I'm running ECK in Google Kubernetes Engine, and I've run into instances where the Cluster Autoscaler will choose not to remove an ES/KB Pod because it has local storage.
One option is to add the
"cluster-autoscaler.kubernetes.io/safe-to-evict": "true" annotation to any Pods with local storage.
I just wanted to verify, is it considered safe to do that for Elasticsearch and/or Kibana Pods, assuming that they are replicated and have a PDB defined?
There is no easy answer for this one. On the one hand it should be OK to remove the node, replicas will be promoted to primaries and the affected indices should become available again very quickly after the original node has been removed. The PDB should in addition protect from additional planned configuration changes that might reduce the node count temporarily even more (eg. a rolling upgrade or similar).

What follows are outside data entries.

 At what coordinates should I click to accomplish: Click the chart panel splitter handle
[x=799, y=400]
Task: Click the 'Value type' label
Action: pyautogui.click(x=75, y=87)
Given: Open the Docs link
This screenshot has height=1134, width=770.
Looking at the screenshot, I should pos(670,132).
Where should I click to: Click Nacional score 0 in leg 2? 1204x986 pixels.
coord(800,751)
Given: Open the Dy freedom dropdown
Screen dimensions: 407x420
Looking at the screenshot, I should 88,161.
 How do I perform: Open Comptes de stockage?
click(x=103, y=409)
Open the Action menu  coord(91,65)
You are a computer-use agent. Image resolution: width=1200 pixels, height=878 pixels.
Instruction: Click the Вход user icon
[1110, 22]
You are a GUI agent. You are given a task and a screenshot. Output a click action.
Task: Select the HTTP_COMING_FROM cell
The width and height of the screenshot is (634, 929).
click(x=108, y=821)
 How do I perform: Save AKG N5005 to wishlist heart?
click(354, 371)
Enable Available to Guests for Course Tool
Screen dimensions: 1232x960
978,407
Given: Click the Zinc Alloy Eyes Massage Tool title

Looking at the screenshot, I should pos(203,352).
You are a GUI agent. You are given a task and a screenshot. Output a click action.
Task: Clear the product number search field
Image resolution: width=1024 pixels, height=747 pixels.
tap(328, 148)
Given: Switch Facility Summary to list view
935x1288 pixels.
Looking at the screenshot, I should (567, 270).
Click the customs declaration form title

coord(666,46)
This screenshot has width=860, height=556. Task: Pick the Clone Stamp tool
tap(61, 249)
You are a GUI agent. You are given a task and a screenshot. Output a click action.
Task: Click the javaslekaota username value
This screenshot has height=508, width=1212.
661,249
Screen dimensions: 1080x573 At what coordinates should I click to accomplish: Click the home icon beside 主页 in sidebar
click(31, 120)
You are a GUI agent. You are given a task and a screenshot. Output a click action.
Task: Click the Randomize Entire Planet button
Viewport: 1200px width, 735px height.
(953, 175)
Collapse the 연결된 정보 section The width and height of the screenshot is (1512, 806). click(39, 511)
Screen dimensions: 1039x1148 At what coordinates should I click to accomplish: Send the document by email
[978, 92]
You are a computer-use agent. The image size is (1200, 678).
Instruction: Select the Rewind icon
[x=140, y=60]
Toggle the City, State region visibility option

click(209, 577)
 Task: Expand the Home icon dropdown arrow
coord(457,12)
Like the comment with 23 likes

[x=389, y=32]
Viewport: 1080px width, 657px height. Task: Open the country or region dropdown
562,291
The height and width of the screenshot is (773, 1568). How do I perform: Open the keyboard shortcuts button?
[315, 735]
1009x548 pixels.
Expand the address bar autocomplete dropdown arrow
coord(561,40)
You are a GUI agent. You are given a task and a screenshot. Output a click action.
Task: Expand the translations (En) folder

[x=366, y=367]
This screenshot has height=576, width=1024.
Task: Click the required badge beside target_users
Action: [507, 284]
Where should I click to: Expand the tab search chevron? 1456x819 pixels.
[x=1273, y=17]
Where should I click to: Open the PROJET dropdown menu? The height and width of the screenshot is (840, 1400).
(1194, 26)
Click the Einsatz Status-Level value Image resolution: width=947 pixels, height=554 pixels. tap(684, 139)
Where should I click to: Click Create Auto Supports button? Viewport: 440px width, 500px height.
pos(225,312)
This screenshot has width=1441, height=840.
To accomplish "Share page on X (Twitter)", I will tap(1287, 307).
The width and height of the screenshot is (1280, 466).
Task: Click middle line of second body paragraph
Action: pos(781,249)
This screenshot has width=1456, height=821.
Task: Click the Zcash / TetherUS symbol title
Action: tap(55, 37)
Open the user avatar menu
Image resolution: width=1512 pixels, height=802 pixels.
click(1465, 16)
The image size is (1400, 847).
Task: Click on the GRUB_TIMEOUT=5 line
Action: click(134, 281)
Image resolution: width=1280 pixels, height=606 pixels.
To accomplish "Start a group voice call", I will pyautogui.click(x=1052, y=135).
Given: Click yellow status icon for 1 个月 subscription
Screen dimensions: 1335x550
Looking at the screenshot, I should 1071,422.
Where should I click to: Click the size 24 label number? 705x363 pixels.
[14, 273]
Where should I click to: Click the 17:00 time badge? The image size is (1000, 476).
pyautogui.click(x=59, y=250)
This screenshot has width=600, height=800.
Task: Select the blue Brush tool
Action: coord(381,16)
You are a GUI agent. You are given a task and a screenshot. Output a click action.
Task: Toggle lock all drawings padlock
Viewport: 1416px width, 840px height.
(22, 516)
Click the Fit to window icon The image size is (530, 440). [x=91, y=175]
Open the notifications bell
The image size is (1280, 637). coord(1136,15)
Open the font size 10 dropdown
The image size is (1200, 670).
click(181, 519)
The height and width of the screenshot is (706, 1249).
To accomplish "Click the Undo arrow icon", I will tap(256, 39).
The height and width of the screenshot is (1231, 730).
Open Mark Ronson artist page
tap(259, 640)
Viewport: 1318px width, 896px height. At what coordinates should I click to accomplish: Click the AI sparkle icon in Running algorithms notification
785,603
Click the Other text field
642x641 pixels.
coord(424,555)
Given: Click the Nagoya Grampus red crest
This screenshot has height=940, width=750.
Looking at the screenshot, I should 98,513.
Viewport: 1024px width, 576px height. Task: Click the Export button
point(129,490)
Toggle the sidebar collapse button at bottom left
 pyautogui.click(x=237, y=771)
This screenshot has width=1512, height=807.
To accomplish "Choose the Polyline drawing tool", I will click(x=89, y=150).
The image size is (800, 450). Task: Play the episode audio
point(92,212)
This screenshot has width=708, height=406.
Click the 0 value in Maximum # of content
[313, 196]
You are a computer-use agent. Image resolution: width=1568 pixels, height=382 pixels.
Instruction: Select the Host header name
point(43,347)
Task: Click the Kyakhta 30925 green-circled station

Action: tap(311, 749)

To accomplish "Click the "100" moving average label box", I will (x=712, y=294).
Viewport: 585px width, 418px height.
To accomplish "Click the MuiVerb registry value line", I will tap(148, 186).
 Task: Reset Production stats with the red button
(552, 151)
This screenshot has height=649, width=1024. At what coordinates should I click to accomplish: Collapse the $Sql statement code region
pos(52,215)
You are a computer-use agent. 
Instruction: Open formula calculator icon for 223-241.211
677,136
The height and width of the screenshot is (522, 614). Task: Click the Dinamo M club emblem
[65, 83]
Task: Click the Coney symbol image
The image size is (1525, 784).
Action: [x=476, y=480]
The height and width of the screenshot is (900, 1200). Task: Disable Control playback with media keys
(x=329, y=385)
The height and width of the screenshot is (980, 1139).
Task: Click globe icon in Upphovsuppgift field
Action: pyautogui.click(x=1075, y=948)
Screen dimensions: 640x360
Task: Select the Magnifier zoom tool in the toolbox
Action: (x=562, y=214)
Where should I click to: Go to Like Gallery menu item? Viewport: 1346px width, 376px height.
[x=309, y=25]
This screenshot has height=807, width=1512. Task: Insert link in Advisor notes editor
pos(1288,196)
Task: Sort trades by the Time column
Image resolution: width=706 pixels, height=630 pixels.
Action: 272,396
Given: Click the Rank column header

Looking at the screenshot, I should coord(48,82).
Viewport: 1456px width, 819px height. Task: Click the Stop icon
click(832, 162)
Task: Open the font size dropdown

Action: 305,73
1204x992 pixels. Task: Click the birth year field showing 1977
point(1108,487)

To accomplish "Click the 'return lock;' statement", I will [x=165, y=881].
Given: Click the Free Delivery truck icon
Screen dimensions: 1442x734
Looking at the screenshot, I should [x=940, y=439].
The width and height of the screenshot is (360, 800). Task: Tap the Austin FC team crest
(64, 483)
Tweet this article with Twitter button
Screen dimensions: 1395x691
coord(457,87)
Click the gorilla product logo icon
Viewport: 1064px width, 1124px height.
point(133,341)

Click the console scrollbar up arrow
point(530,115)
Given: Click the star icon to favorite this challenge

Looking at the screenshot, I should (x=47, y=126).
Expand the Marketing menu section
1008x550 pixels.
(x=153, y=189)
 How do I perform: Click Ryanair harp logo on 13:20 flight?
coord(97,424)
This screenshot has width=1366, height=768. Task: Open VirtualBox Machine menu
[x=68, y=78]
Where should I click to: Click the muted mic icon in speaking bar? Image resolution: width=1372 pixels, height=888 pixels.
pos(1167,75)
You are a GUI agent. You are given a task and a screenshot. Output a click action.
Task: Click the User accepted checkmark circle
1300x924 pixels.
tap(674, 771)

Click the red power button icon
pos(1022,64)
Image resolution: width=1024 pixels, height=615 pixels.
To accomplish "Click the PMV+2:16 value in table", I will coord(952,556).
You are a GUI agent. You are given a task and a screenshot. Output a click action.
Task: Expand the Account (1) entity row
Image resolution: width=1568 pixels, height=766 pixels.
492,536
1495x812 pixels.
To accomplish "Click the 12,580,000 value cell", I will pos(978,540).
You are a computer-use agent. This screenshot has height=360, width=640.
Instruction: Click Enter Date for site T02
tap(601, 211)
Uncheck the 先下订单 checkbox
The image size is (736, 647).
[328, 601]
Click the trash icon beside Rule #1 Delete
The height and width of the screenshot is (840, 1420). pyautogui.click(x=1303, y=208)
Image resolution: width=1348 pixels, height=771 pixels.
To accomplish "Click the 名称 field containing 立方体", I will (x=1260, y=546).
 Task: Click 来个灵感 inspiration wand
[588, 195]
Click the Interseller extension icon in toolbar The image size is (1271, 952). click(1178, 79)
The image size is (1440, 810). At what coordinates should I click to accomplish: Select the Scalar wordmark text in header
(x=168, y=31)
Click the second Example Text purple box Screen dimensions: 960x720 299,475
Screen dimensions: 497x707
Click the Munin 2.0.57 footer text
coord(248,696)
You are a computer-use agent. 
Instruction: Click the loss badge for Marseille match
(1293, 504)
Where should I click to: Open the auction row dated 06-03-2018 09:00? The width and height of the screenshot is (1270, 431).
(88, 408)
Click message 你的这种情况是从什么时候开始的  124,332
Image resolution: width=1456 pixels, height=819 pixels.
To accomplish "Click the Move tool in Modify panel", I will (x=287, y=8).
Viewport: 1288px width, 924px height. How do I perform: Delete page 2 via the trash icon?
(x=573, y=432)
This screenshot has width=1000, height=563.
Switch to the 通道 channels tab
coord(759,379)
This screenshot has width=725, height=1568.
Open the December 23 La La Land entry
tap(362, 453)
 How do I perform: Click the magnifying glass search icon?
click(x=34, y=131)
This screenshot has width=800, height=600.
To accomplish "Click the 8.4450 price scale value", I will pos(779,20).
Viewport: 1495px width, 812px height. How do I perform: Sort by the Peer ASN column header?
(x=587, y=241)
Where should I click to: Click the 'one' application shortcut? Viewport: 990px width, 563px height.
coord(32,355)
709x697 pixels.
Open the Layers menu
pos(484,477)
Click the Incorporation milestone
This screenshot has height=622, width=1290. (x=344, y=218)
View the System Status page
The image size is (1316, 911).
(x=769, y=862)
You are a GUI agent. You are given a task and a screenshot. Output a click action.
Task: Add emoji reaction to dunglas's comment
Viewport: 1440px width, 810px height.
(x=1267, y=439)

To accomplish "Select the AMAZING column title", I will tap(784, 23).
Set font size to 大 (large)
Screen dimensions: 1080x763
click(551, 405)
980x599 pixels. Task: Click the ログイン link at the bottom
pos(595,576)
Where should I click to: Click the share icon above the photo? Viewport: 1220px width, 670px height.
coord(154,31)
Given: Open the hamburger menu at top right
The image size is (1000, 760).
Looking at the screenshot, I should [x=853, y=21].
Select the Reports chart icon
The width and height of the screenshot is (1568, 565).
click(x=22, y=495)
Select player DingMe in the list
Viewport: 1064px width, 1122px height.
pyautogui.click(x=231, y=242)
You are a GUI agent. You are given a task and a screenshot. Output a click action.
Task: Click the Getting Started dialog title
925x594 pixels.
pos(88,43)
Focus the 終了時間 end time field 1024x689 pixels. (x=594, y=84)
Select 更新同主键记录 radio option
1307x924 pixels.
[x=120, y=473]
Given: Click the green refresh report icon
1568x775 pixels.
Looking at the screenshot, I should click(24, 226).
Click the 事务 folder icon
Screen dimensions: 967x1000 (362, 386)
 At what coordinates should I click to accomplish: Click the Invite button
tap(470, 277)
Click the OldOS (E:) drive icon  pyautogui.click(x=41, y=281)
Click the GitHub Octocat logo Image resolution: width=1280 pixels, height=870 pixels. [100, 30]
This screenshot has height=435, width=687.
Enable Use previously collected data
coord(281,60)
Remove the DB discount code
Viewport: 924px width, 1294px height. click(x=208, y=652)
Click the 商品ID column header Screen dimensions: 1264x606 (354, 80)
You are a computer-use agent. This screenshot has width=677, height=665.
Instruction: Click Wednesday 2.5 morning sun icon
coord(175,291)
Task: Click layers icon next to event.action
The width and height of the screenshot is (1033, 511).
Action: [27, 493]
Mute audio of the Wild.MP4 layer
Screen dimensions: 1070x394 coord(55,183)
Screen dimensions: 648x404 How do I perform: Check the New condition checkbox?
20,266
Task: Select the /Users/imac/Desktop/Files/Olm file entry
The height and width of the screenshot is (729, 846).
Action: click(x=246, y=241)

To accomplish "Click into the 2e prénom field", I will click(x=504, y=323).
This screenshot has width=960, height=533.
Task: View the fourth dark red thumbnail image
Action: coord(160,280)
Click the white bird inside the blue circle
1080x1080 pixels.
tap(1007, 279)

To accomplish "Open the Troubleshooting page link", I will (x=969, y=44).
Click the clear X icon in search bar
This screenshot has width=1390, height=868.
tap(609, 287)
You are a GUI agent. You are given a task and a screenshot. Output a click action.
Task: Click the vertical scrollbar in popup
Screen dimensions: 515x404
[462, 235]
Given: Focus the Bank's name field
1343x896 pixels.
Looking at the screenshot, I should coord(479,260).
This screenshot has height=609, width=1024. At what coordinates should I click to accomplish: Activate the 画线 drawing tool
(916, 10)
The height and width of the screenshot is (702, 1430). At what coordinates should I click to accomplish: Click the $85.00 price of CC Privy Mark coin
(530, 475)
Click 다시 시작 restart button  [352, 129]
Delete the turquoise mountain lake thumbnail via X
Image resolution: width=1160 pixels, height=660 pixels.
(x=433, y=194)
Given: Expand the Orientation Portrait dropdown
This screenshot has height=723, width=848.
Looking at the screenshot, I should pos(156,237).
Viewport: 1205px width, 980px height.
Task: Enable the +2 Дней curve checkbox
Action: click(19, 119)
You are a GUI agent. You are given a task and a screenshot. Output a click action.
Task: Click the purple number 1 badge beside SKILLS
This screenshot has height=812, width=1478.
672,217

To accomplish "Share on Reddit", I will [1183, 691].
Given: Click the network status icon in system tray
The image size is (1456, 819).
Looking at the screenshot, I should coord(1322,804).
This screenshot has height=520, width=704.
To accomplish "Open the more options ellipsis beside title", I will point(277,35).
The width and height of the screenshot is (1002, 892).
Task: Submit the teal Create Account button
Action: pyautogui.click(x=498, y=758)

On the other hand you are putting the cluster at risk with this strategy if such an eviction coincides with another unplanned failure of a node. If you are unlucky and this other failure affects the replicas for the indices/shards that are gone due to the eviction you might have a data loss scenario.
The problem with local storage is that there is no good alternative unless you have some form of storage provider level copying mechanism to get the data to another node. So at the very least I would make sure to have Elasticsearch snapshots set up and configured and run at reasonably short intervals to reduce the amount of data loss you might incur.
See also Storage recommendations | Elastic Cloud on Kubernetes [master] | Elastic which covers some of this as well.
Ok thanks for the info @pebrc!
I think we're going to be ok trying out the
safe-to-evict annotation with our Elasticsearch Pods since we're using network-attached PersistentVolumes and we have automatic snapshots enabled if anything goes wrong.
Regarding local storage and having a copying mechanism, I'm guessing that would be something like using VolumeSnapshots right? GKE has that working with their CSI driver, docs here (and volume cloning too). Since we're using network-attached volumes that's not a real issue for us, but if we did want to switch to local volumes it'd be good to know what to look into (and I'd probably leave off the
safe-to-evict annotation in that case).